The grade of steel from which the scissors are made — or at least their cutting part (in some models, the material of the handles may differ from the material of the knives).

This parameter is most often indicated by the type of steel or by the main alloying components included in its composition. For example, the designation CS stands for "carbon" and refers, usually, to traditional unalloyed tool steel. Such steel is prone to corrosion under the influence of moisture, including atmospheric, so it is advisable to periodically lubricate such a tool and keep it in a place with low air humidity. Markings Cr-V and Cr-Mo denote steel with chromium-vanadium and chromium-molybdenum alloying additives, respectively. Both of these varieties are highly resistant to corrosion, while the addition of molybdenum allows you to also reduce weight without sacrificing strength. There is also a tool made of stainless steel marked SS; such an alloy contains only chromium as an alloying additive. Other types of steels are rarely used in metal shears; a description of such materials, if necessary, can be found in special sources.

The hardness of the steel from which the scissors are made — or at least the cutting part of the scissors (handles and other elements can be made of other types of metal, softer). Indicated on the Rockwell scale in points; the higher the score, the harder the steel.

The general rule is that the hardness of the cutting edges should not be lower than the hardness of the material being cut — otherwise the quality of the work will noticeably deteriorate, up to the complete impossibility of making a cut. The minimum hardness found among metal shears is 40 HRC, and the highest is about 65 HRC. Most often, this is quite enough: most of the metals that you have to work with with scissors, without special hardening, have a hardness of up to 25 – 30 HRC. But if the tool is planned to be used for high-strength alloys, it is worth clarifying whether its hardness will be enough for this.

Also note that higher hardness increases the overall efficiency of the tool and allows it to retain sharpness for a long time; on the other hand, as hardness increases, the metal becomes more brittle and harder to sharpen.
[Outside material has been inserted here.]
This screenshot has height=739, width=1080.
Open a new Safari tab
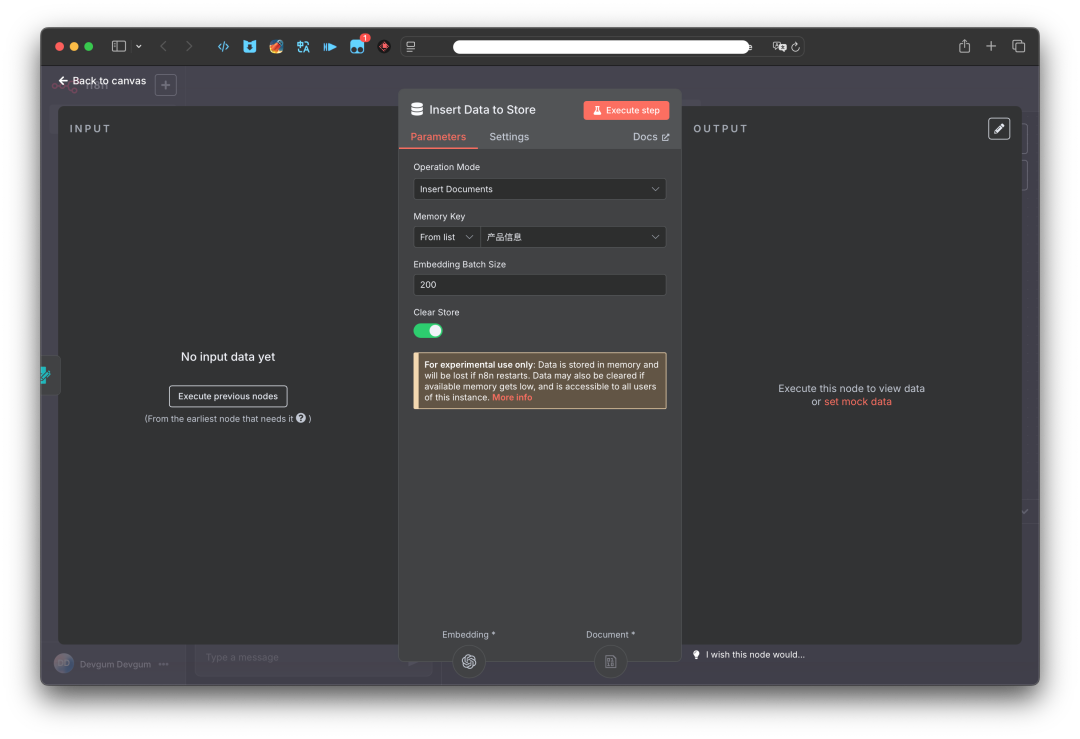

Conversely, softer steel is relatively quickly wrinkled and blunted, but it is also restored without much difficulty.

The total length of the tool.

This parameter is specified for manual sheet metal shears (see "Type") and tools of a similar design. In addition to dimensions, it determines another important point — the working force. The greater the length of the scissors, other things being equal, the greater the length of the lever that the user acts on, and the greater the force transmitted to the jaws with the same pressing force. Accordingly, tools for working with thick and hard materials inevitably turn out to be long (for example, the length of a bolt cutter can exceed 1 m). And short handles make the scissors easy to store and transport, but require more effort when working.